愛しい師匠 | ナノ


▼ 08.あの人の片想い

菊地原が驚いて目を丸くしたのは、ちょうど体育大会から一週間前の話だ。
柿崎と歌川が公園でキャッチボールをしているのを見ていた時のことだ。
暇で暇で仕方がない中、日陰での下にあるベンチで、のんびりしていた菊地原。片手には紙パックのジュースがある。
誰かと携帯で連絡をとろうにも、相手がいない。宇佐美、と頭に浮かんだがなんだか面倒だった。
憎たらしいぐらい晴れた空を眺めることにした。
見に行く人の下らない世間話に耳を傾けながら、小さくあくびをした時。
聞きなれた足音が近づいてくるのがわかった。
今は会いたくない。菊地原はベンチの上で体育座りを始めた。
会いたくない人の近くに聞き慣れない足音が近づいてきた。
男、と認識する。

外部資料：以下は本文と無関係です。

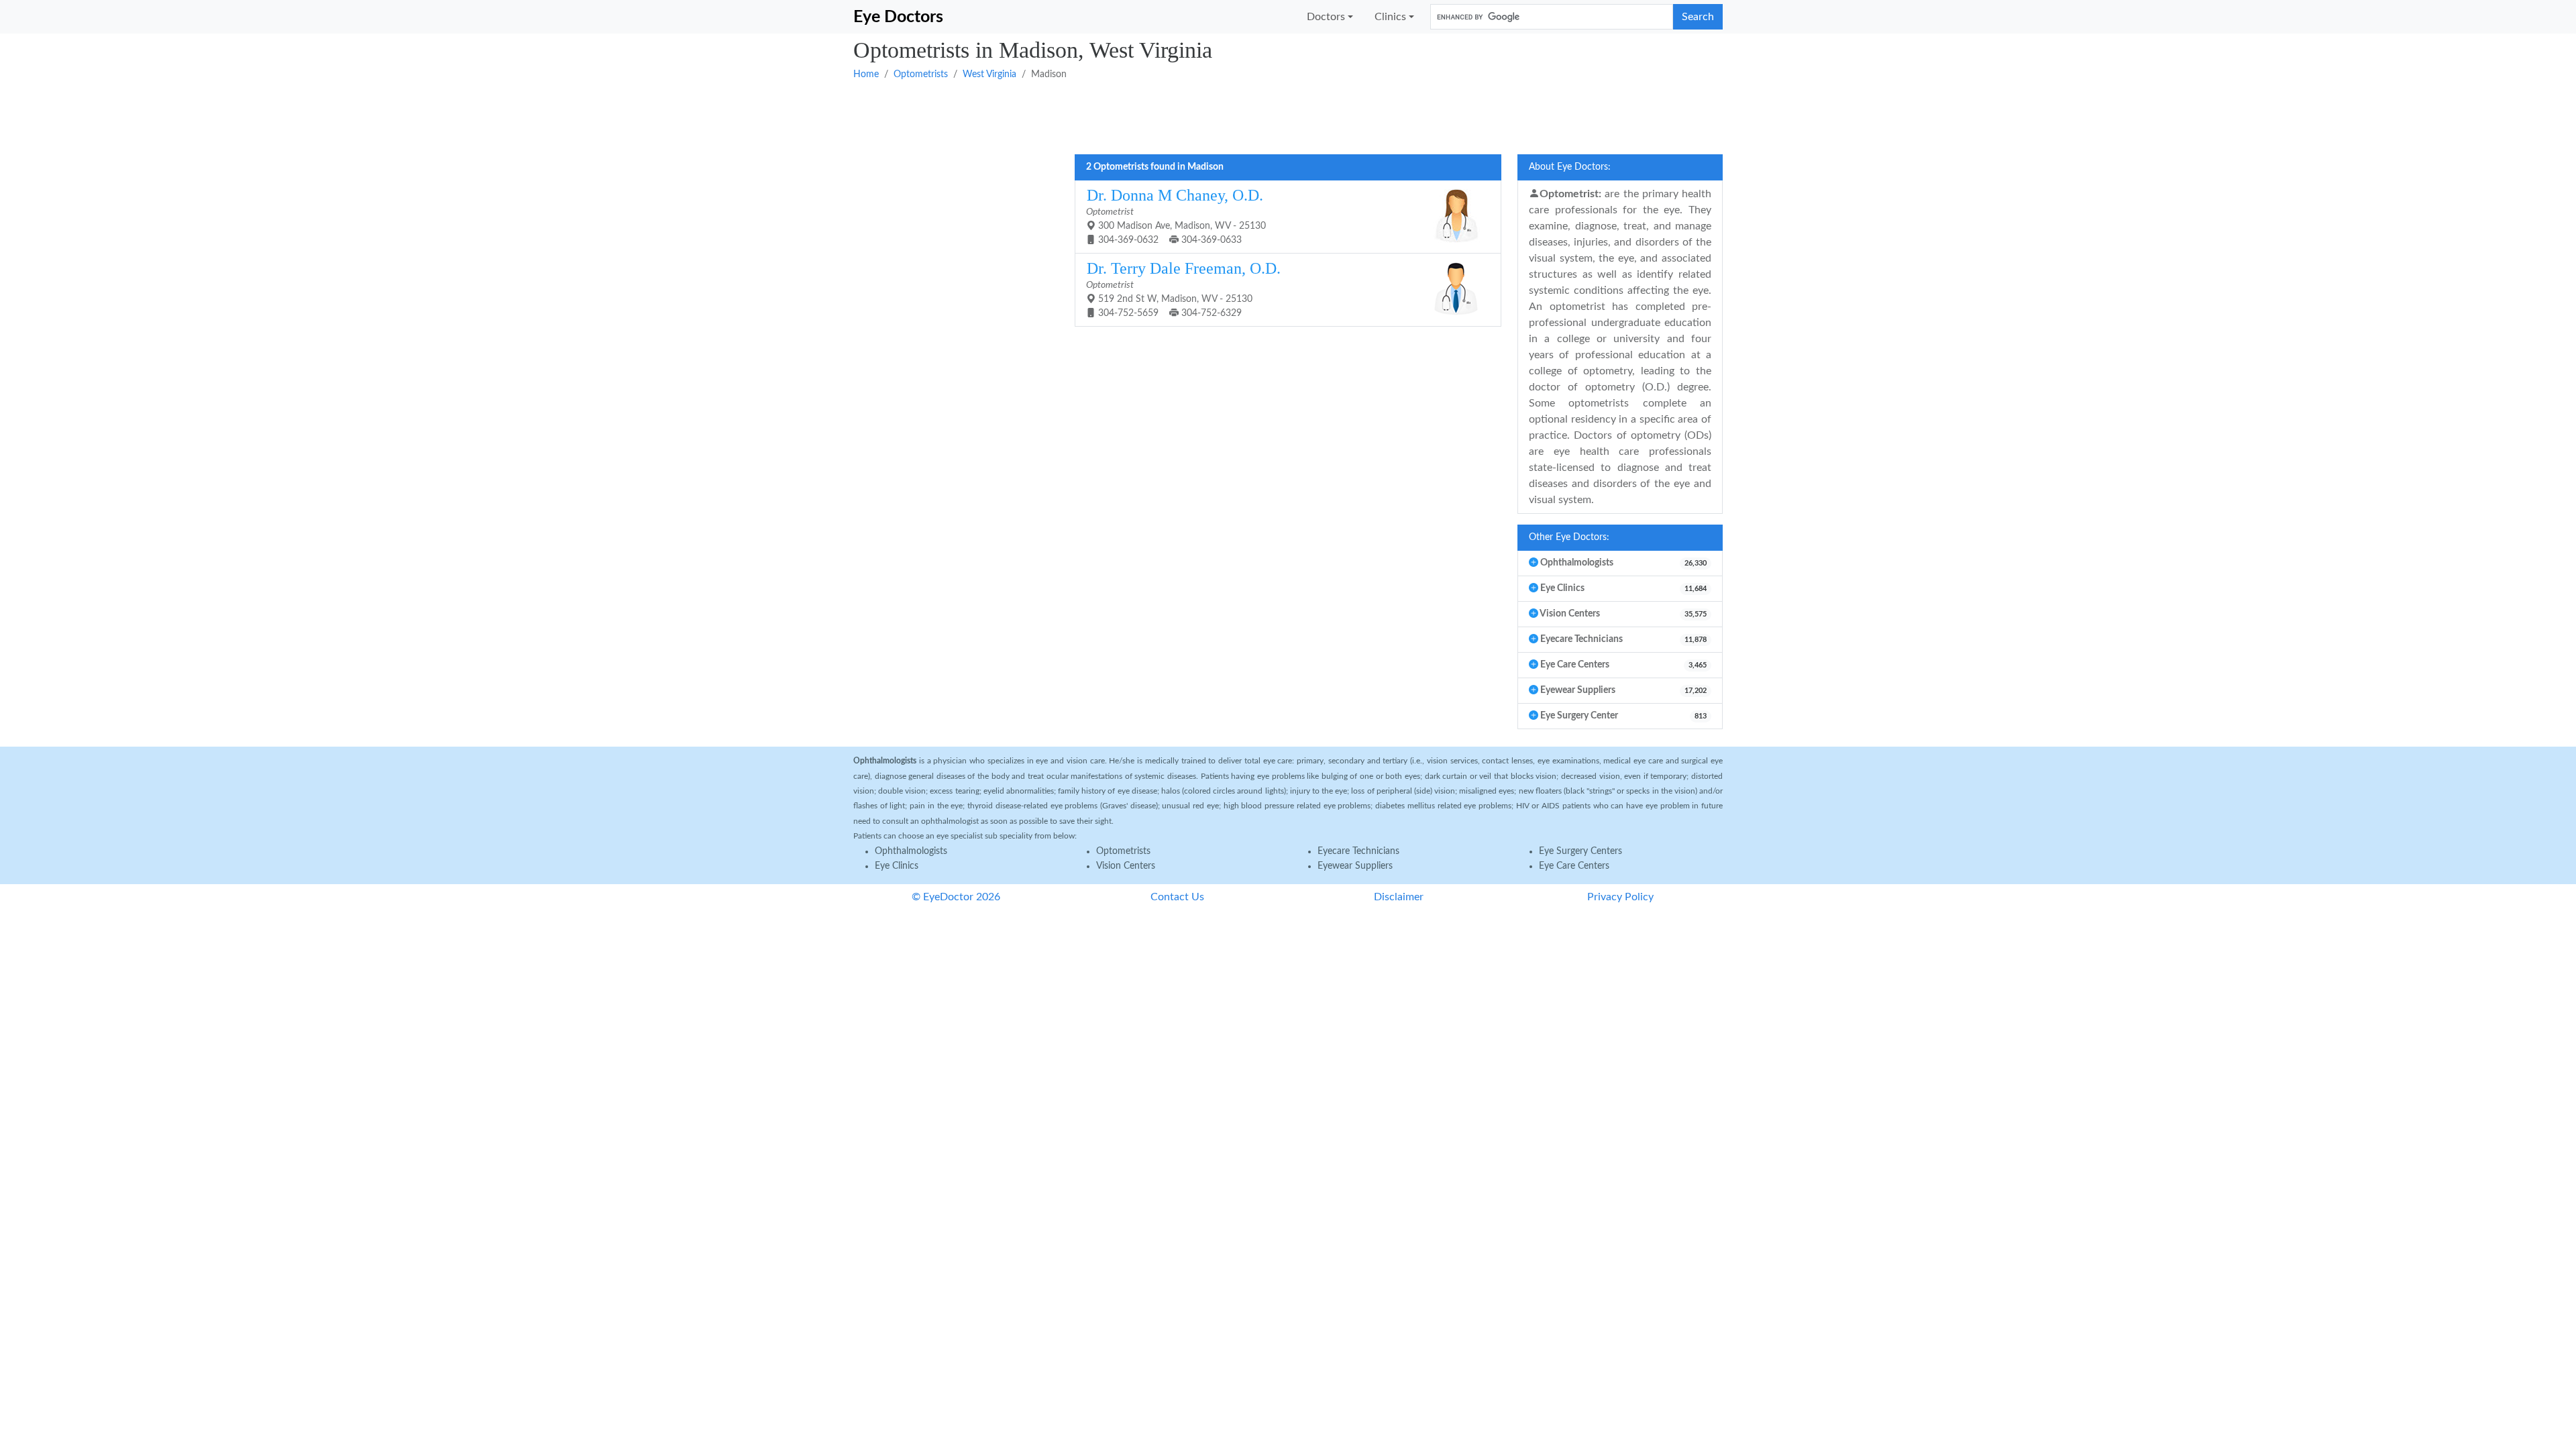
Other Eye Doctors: (1569, 537)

ボーダーで聞いたことがない足音だ。
立ち止まる二つの足音。
驚いたのはこれからだった。
可愛らしい女の声がしたのだった。
いつも口の悪い人の口から、可愛らしい女の子の声が。
あまりの驚きにストローを噛んでしまった。飲みにくくなるジュース。
あれは誰?率直な感想だ。

「先輩、お久しぶりです」
「お、如月じゃん。久しぶり。
ボーダーに入ってから会わねぇもんな〜
大学よりボーダーか。オレもそれがよかったかね。
友達いるか?」
「えぇ、もちろん」

この会話から自分が知る師匠ではないという驚きに、菊地原は少々困惑した。
心音は明らかに早い。聞かなくても態度から丸見えなんだが。
歌川が好きな女子は多い。おかげでその手の心音は聞きなれている。
しかし、驚きに慣れはないようだ。
好きな人にだけ態度が変わる人は好かれない、と菊地原は内心呟いた。

「一週間後にまた会わないか?」
「ごめんなさい、その日は用事があるの。
後輩が体育大会だから」

歌川はちらりと菊地原に目を向けた。
なんだか、表情が少し変化している気がした。
はじめは眉が動いたから何かに気づいた顔。そこからしかめっ面に。
多分何かに驚いたのだ、と歌川は推測する。そこからさらにしかめっ面に。
まずい話を聞いてしまったのだろう。
歌川はそのまずい話が体育大会にあの人が来ること、と知るのはあと一週間後のことになる。